Je n’ai peut-être pas dit mon dernier mot quant au tome 4 de La passe-miroir. En effet, je viens de découvrir qu’il existe la version audio, il se pourrait donc que mon abandon n’en soit pas un…
Mais quand même, il me reste ce goût amer dans la bouche, et le commentaire de mon ado :
“et dire que moi j’ai réussi à le lire alors que j’avais 12 ans” 😛
Je n’ai pas eu de répartie sur le moment, mais aujourd’hui, je pourrai lui répondre :
“quand j’avais 12 ans, ce livre n’existait pas, même pas dans la tête de son auteure” 😛
Heureusement pour m’ôter cette amertume de la bouche, Hélène a laissé sur ma terrasse Ce qu’il reste d’horizon de Frédéric Perrot… ah mais quel récit poétique ! Merci Hélène, je n’ai pas envie qu’il se finisse ce texte, je le savoure comme un café aux mille saveurs… je me régale !
Il adorait ses parents. Joyeux, déjantés, imprévisibles, la vie à leurs côtés était un tourbillon de fantaisies. Jusqu'à cette nuit où ils ont couru vers la mer pour un bain de minuit, oubliant la falaise. Le chagrin causé par leur mort est immense. Désormais, son quotidien routinier lui semble dérisoire. Il décide de changer radicalement d'existence. (…)

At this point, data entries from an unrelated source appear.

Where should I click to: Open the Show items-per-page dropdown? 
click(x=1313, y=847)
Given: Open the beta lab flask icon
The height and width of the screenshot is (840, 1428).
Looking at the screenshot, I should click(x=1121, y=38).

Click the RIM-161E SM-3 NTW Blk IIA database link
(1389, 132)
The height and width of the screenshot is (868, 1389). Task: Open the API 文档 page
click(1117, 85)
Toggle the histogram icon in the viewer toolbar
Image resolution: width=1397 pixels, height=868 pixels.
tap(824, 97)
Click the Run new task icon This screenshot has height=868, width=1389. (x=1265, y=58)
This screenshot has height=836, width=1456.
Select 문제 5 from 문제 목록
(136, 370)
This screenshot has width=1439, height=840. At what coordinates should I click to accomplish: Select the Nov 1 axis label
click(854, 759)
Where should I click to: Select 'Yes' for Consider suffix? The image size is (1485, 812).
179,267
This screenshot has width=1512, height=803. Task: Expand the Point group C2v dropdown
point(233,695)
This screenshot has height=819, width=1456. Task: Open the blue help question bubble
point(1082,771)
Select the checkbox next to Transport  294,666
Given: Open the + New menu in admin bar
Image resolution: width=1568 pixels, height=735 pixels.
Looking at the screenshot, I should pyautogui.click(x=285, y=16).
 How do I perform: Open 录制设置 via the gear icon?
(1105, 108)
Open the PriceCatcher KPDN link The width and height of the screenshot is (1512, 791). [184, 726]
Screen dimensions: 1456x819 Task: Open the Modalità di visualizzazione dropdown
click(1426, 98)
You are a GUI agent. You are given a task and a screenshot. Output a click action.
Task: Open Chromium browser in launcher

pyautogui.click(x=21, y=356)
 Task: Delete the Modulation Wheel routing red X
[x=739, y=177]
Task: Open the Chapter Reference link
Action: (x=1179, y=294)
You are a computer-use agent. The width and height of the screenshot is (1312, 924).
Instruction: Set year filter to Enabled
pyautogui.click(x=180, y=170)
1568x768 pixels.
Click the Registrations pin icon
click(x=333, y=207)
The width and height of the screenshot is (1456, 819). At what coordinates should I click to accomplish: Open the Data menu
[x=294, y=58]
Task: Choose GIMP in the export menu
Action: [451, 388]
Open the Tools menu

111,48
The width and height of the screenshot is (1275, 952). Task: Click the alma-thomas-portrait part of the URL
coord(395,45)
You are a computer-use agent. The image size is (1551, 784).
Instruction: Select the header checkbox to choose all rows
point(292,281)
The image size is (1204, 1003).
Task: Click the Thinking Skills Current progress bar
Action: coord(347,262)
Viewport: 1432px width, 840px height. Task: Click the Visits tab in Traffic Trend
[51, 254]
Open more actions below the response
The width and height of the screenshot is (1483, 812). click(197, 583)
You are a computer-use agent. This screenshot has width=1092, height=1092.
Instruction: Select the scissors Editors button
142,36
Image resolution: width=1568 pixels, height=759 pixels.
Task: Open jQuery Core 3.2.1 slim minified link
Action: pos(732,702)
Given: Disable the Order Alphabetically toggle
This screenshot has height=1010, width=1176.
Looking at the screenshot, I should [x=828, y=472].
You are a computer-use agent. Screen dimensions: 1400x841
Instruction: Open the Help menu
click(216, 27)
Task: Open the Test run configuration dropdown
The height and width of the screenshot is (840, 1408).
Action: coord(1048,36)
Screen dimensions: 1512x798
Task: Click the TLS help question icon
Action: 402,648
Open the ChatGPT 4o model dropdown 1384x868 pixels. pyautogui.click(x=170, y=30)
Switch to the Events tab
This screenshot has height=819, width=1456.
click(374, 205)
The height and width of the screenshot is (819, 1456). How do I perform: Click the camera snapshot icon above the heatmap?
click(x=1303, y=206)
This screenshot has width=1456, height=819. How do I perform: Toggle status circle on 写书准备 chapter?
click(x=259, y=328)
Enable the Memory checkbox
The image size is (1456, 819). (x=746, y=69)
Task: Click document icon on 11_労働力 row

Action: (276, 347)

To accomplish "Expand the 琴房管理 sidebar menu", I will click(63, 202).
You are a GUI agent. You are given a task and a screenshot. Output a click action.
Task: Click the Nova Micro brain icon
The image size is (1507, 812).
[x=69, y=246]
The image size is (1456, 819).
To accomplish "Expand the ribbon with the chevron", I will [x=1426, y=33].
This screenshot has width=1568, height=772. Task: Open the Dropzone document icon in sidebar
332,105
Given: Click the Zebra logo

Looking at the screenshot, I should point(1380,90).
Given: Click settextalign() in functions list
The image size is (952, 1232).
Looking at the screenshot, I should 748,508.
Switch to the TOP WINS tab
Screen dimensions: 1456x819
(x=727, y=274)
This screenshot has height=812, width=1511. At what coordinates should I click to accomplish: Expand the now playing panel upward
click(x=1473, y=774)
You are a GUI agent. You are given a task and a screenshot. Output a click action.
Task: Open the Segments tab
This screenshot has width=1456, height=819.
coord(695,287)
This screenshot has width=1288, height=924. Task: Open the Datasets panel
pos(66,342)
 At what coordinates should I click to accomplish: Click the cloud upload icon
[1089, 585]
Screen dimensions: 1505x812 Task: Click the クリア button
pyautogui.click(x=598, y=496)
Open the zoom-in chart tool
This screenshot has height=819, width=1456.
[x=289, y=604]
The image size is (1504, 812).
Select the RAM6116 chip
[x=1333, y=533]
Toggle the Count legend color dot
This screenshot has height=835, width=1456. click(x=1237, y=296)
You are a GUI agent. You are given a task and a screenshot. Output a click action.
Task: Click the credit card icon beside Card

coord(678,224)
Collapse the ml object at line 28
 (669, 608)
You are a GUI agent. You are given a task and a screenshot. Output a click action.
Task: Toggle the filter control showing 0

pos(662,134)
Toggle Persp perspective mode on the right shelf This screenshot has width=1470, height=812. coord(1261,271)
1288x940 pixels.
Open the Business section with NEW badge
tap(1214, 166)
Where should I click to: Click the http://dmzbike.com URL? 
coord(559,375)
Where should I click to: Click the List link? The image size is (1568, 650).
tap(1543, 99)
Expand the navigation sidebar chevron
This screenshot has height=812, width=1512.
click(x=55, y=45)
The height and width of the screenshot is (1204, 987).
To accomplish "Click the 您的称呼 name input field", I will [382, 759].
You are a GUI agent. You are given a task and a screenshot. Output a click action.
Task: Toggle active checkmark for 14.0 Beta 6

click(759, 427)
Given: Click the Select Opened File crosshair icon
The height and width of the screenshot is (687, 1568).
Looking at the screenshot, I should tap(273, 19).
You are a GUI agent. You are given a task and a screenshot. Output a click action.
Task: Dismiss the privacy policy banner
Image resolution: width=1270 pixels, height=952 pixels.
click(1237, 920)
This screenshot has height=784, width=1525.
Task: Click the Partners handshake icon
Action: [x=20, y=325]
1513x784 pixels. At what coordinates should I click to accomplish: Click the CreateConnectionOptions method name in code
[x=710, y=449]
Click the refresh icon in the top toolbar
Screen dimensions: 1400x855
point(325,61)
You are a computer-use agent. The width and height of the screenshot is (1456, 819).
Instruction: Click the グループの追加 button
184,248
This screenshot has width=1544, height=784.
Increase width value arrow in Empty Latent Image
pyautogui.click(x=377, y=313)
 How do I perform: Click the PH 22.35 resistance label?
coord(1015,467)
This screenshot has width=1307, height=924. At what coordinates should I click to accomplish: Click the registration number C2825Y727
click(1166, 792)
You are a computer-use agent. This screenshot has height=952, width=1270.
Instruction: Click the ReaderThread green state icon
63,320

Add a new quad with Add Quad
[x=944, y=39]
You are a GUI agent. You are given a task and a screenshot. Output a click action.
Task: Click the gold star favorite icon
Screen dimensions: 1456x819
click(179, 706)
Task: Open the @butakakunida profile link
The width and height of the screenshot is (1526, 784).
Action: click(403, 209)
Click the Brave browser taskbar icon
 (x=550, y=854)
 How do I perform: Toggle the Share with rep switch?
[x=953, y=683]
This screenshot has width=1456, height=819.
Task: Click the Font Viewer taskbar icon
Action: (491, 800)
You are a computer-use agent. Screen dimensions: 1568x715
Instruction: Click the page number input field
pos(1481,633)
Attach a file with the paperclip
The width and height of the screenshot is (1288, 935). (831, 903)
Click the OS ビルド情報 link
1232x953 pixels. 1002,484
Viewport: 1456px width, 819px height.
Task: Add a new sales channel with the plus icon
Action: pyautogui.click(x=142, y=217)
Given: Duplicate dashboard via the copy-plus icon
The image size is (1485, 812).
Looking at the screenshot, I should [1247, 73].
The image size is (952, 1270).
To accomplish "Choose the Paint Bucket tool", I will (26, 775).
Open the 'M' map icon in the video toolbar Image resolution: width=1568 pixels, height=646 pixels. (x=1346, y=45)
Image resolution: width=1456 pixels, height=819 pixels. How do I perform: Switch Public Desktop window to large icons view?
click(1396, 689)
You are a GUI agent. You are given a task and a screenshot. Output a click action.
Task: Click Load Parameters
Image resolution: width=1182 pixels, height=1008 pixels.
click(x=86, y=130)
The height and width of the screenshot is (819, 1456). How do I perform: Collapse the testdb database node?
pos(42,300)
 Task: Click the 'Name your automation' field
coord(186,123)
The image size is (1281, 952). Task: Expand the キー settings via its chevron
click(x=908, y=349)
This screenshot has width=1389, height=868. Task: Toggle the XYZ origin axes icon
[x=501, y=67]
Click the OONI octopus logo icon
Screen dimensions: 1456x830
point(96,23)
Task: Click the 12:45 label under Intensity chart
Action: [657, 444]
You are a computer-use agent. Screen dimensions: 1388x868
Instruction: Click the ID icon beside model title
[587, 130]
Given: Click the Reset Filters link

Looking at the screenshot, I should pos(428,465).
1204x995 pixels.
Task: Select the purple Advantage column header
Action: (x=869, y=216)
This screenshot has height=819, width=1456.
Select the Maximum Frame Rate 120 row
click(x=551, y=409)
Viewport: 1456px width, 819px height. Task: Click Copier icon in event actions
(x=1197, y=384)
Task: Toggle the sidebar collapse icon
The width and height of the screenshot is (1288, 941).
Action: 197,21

Hélène a raison, ce n’est pas la peine de tout dévoiler en 4ème de couverture, c’est souvent trop, sachez que nous vous le recommandons. Un court récit, intense et poétique.
Je vous laisse je réfléchis à me télécharger la version audio du dernier tome de La passe-miroir… vous en pensez quoi ?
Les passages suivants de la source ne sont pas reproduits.